Bellman-Ford Algorithm Lecture Notes

Introduction

• The Bellman-Ford algorithm is used for finding the shortest path in a graph.
• It differs from Dijkstra's algorithm, particularly in its handling of graphs with negative edges and cycles.

Key Differences from Dijkstra's Algorithm

• Negative Edges:
  • Dijkstra's algorithm fails with graphs containing negative edges.
  • Bellman-Ford can handle negative edges and check for negative cycles.
• Negative Cycles:
  • Dijkstra's does not detect negative cycles; it runs indefinitely.
  • Bellman-Ford detects negative cycles effectively.

Applicability

• Bellman-Ford algorithm is applicable only to Directed Graphs (DG).
• For undirected graphs, convert them to directed by creating two directed edges for each undirected edge with the same weight.

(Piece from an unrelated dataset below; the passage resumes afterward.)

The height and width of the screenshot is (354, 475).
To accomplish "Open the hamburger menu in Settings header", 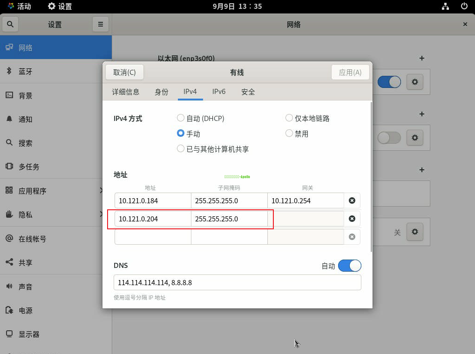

Understanding Negative Cycles

• A negative cycle exists if there is a path with a total weight less than zero.
• Example: A cycle with edge weights of -2, -1, and +2 results in a total weight of -1, indicating a negative cycle.

Implementation Overview

1. Initialization:
   • Create a distance array initialized to infinity, except the source node which is set to 0.
2. Relaxation Process:
   • Relax all edges (n-1) times, where n is the number of nodes.
   • Relaxation: Check if the distance to the destination node can be improved.
3. Relaxation Definition:
   • If distance[u] + weight < distance[v], update distance[v].
4. Iteration Explanation:
   • Perform this relaxation process n-1 times to ensure that all shortest paths are found.

Why n-1 Relaxations?

• Each node can potentially be reached through another node, requiring n-1 iterations for all nodes to be updated correctly.
• Example with 4 edges confirms that the last node can update paths after n-1 iterations.

Detecting Negative Cycles

• After n-1 iterations, perform one more relaxation. If any distance can still be updated, a negative cycle exists.

Coding Example

• Pseudocode:
  • Initialize distance array with infinity.
  • Relax edges for (n-1) iterations.
  • Check for negative cycles after (n-1) iterations.

Complexity

• Time Complexity: O(V * E)
• Space Complexity: O(V)
• Bellman-Ford is more time-consuming than Dijkstra's (which is O(E log V)), but it's essential for graphs with negative weights.*

Conclusion

• Bellman-Ford is crucial when dealing with negative edge weights or negative cycles.
• Generally, algorithms like Dijkstra's are preferred unless negative edges are present.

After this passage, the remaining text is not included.